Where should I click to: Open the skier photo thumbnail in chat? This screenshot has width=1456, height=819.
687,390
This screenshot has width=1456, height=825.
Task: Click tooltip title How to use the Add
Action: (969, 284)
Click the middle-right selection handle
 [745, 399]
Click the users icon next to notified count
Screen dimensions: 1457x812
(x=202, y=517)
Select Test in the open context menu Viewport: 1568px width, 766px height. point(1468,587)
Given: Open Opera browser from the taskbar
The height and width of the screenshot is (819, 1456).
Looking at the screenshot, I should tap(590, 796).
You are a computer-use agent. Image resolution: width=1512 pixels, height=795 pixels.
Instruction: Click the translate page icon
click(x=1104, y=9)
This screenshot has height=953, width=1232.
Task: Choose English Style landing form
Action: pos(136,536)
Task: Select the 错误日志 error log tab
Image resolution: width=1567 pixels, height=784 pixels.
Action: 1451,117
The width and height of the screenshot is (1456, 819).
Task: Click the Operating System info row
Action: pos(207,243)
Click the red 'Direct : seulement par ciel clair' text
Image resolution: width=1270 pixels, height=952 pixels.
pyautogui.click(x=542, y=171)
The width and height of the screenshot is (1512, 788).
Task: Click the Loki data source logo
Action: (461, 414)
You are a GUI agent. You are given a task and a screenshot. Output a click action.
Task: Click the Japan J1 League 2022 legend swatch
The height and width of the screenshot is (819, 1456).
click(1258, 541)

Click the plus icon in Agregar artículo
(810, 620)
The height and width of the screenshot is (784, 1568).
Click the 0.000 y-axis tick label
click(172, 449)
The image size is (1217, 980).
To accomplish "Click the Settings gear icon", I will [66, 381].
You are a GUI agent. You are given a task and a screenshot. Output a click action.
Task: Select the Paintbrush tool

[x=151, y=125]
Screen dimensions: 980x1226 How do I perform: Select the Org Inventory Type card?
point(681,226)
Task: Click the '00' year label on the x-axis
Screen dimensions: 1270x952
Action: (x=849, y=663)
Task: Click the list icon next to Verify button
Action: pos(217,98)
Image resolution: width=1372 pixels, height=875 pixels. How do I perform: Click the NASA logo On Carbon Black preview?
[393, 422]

• _The problem_
Output, unchanged, only the lines from the one that holds "Task: Select the Paintbrush tool" through the last line of the material above.

• _Task response_
Task: Select the Paintbrush tool

[x=151, y=125]
Screen dimensions: 980x1226 How do I perform: Select the Org Inventory Type card?
point(681,226)
Task: Click the '00' year label on the x-axis
Screen dimensions: 1270x952
Action: (x=849, y=663)
Task: Click the list icon next to Verify button
Action: pos(217,98)
Image resolution: width=1372 pixels, height=875 pixels. How do I perform: Click the NASA logo On Carbon Black preview?
[393, 422]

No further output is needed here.